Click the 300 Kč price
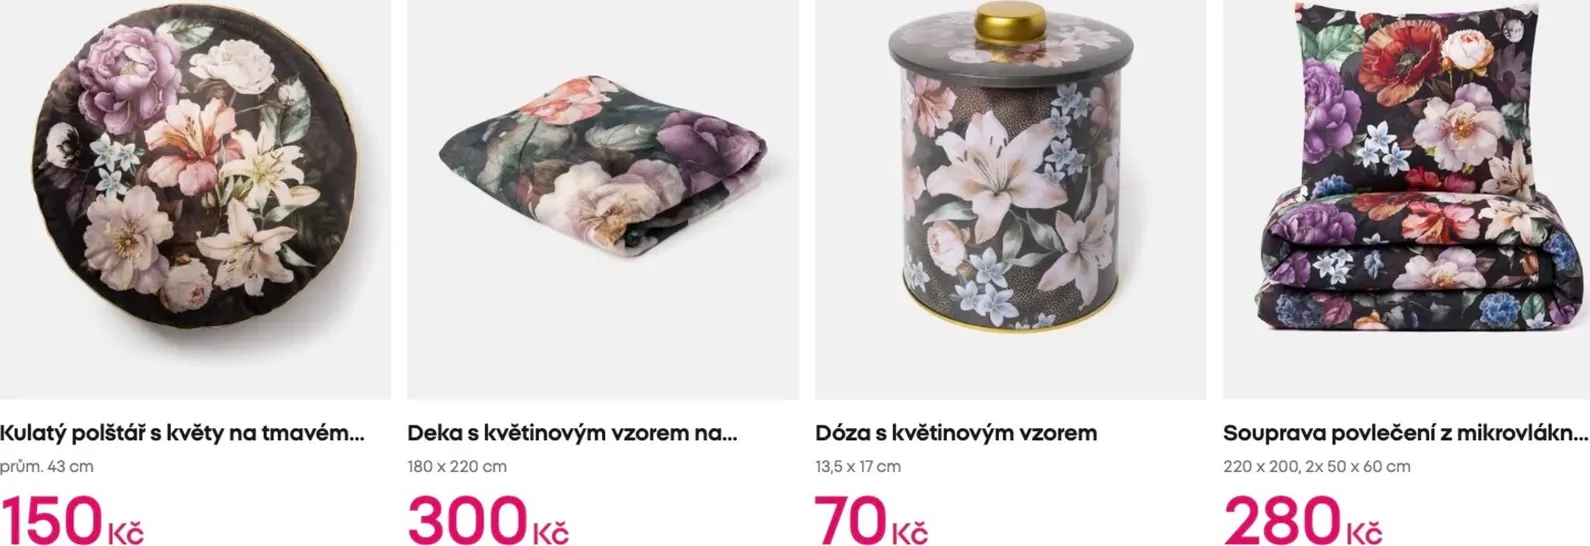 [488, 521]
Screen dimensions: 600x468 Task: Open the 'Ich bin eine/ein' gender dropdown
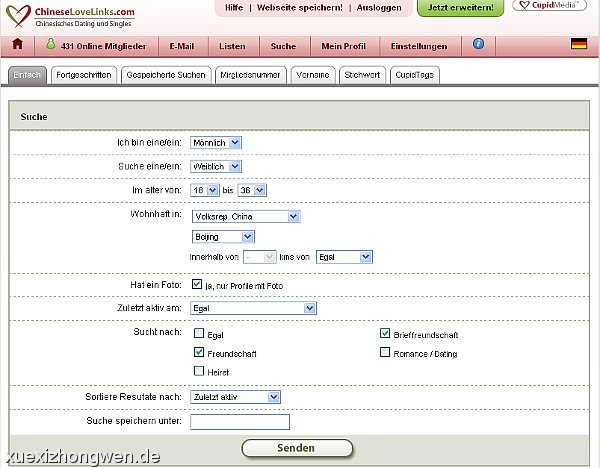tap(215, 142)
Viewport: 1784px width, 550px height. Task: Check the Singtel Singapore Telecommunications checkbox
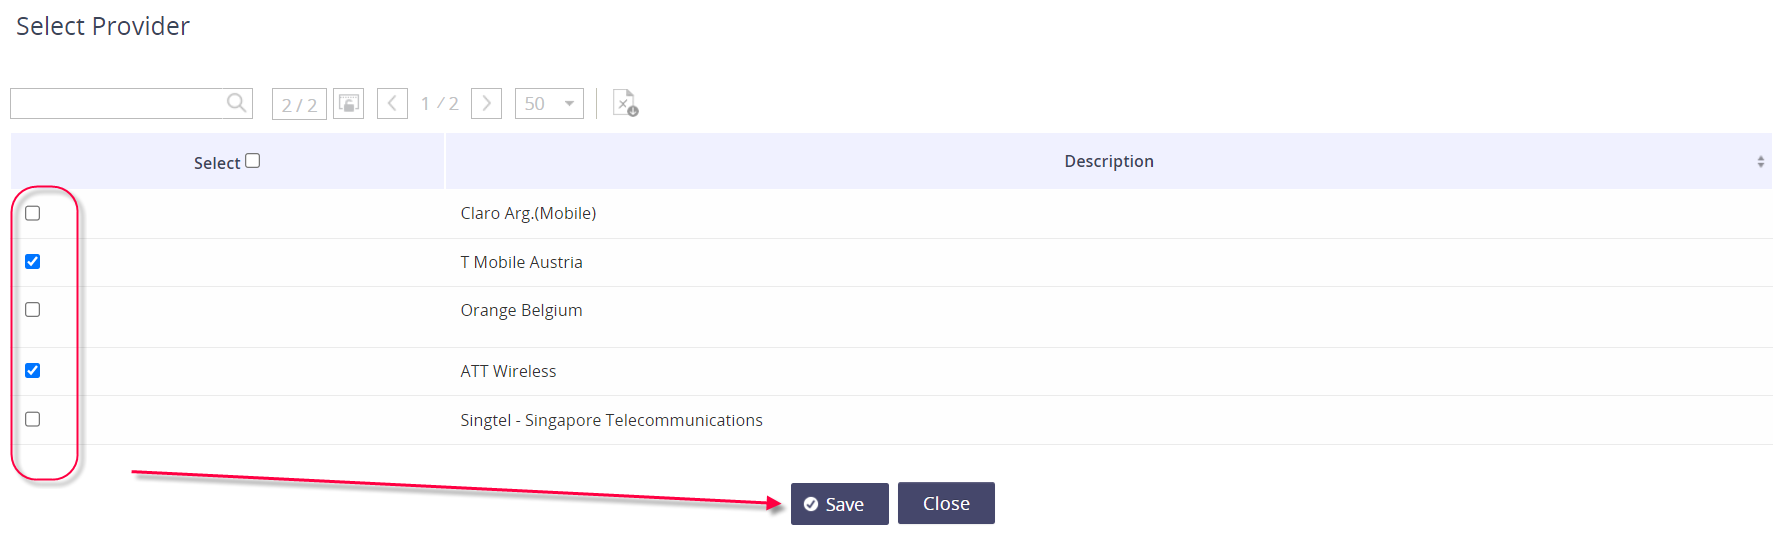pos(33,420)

--*--

- Description of the task -
For every entry above, please output the text exactly and leave any picture behind.

- Answer section -
Click the 300 Kč price
 [488, 521]
Screen dimensions: 600x468 Task: Open the 'Ich bin eine/ein' gender dropdown
tap(215, 142)
Viewport: 1784px width, 550px height. Task: Check the Singtel Singapore Telecommunications checkbox
pos(33,420)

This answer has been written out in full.